**TASK TO CARRY OUT:** Copy out the lines of the material that include the string "agent".

◆ ◆ ◆ ◆ ◆ ◆ ◆

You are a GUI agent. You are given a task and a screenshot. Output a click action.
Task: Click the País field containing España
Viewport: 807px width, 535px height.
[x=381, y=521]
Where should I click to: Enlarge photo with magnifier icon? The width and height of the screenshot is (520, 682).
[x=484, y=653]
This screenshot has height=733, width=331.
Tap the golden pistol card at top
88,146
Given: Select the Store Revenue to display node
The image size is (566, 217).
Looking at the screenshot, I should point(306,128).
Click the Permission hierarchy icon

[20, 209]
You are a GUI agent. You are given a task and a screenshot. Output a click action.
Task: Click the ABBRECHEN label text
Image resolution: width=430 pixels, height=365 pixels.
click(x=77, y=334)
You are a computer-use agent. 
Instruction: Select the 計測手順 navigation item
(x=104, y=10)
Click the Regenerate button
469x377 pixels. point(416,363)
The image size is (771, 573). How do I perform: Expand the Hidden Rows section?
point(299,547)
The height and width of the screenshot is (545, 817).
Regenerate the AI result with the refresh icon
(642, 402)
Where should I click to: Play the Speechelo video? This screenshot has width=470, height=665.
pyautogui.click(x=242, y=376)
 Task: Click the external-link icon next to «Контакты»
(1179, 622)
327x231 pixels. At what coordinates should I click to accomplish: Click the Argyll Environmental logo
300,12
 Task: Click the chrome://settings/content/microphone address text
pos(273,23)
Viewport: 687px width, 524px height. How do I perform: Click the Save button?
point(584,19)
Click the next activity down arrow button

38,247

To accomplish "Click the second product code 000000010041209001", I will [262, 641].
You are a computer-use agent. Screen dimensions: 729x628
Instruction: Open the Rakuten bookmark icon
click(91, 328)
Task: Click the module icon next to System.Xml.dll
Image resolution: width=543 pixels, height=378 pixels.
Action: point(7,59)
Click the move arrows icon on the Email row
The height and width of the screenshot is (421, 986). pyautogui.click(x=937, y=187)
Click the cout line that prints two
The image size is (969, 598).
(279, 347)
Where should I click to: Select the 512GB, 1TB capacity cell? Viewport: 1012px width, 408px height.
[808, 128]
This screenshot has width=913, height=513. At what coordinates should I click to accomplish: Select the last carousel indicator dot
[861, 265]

◆ ◆ ◆ ◆ ◆ ◆ ◆

**EXERCISE OUTPUT:**
You are a GUI agent. You are given a task and a screenshot. Output a click action.
You are a GUI agent. You are given a task and a screenshot. Output a click action.
You are a computer-use agent. 
You are a computer-use agent. Screen dimensions: 729x628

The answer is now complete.